ABOUT THIS EXERCISE —
Look for the line with "You are a computer-use" in the data below, then reproduce word for word that line and every line after it. Leave out all pictures and add nothing.
*** Opening of DATA EXCERPTS ***
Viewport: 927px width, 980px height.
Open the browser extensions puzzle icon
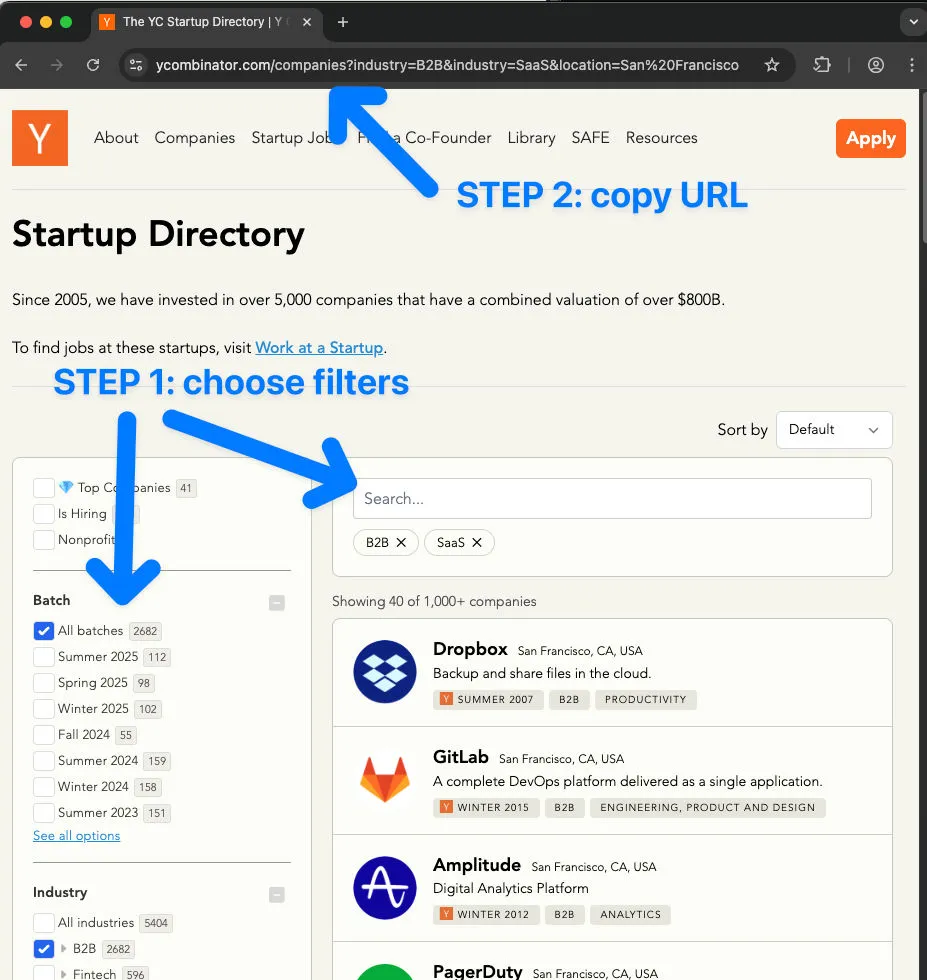[x=822, y=65]
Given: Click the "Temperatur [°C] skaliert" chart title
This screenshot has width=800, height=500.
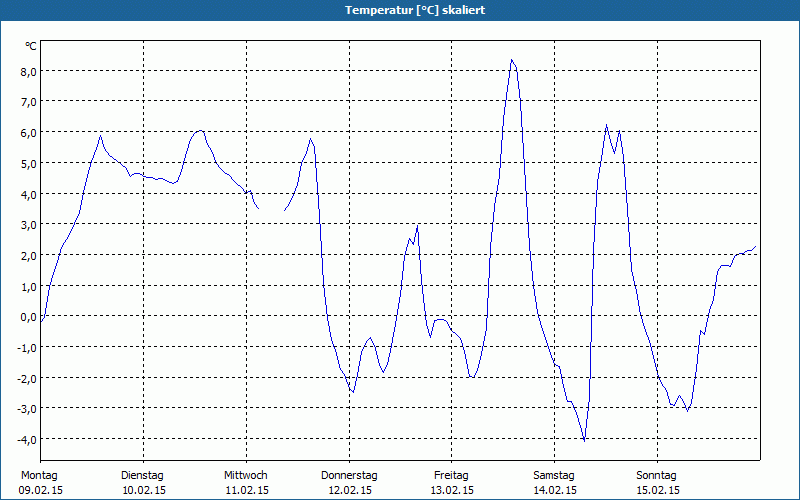Looking at the screenshot, I should point(400,9).
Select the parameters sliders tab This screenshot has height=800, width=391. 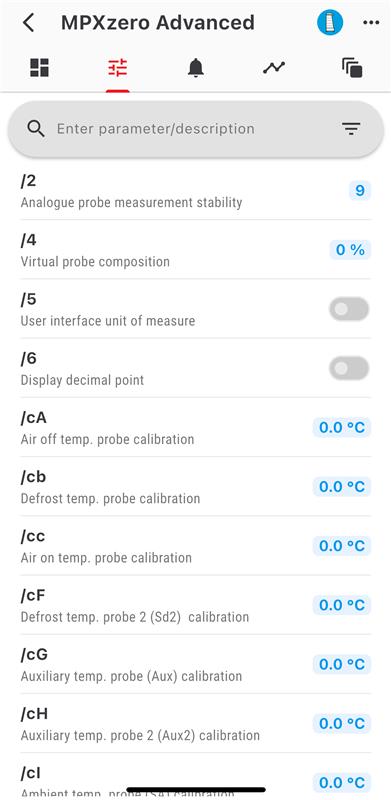click(118, 67)
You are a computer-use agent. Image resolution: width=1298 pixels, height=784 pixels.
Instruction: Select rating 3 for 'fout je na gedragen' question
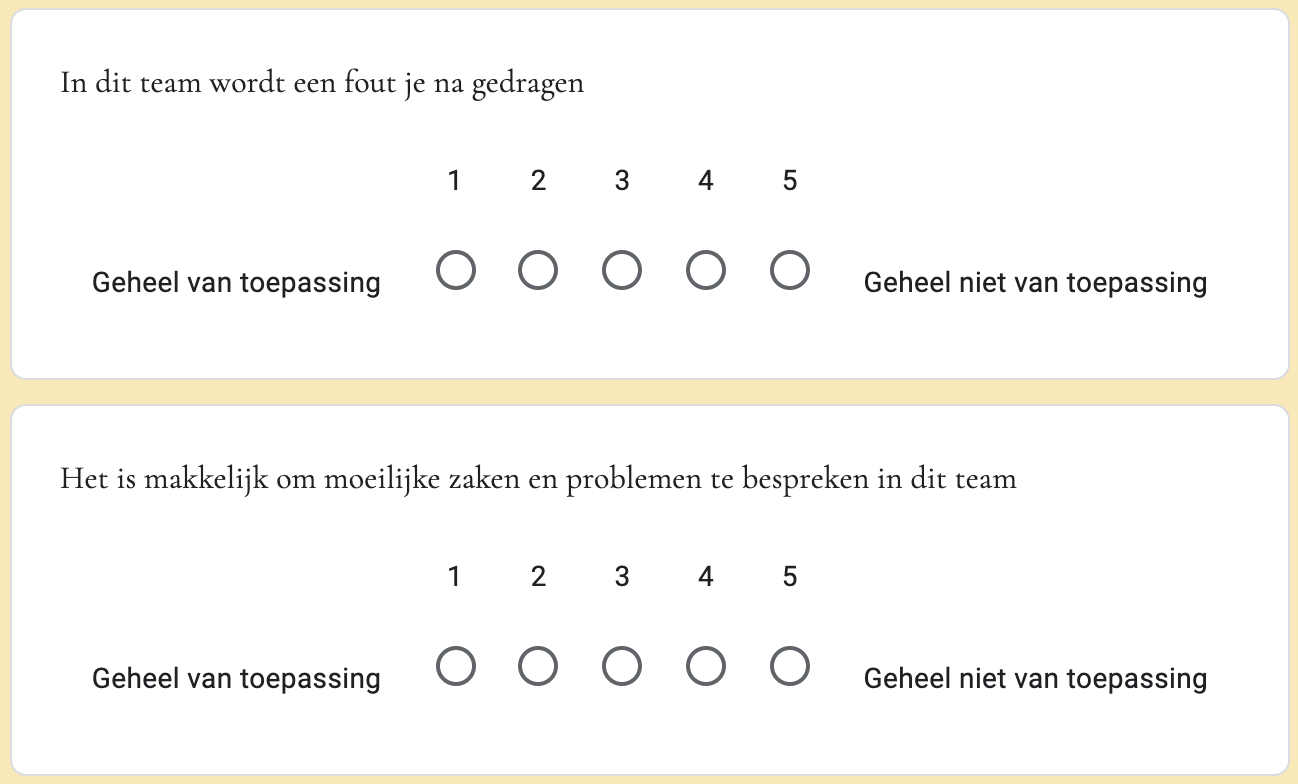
*** Close of DATA EXCERPTS ***
SOLUTION BELOW —
You are a computer-use agent. Image resolution: width=1298 pixels, height=784 pixels.
Instruction: Select rating 3 for 'fout je na gedragen' question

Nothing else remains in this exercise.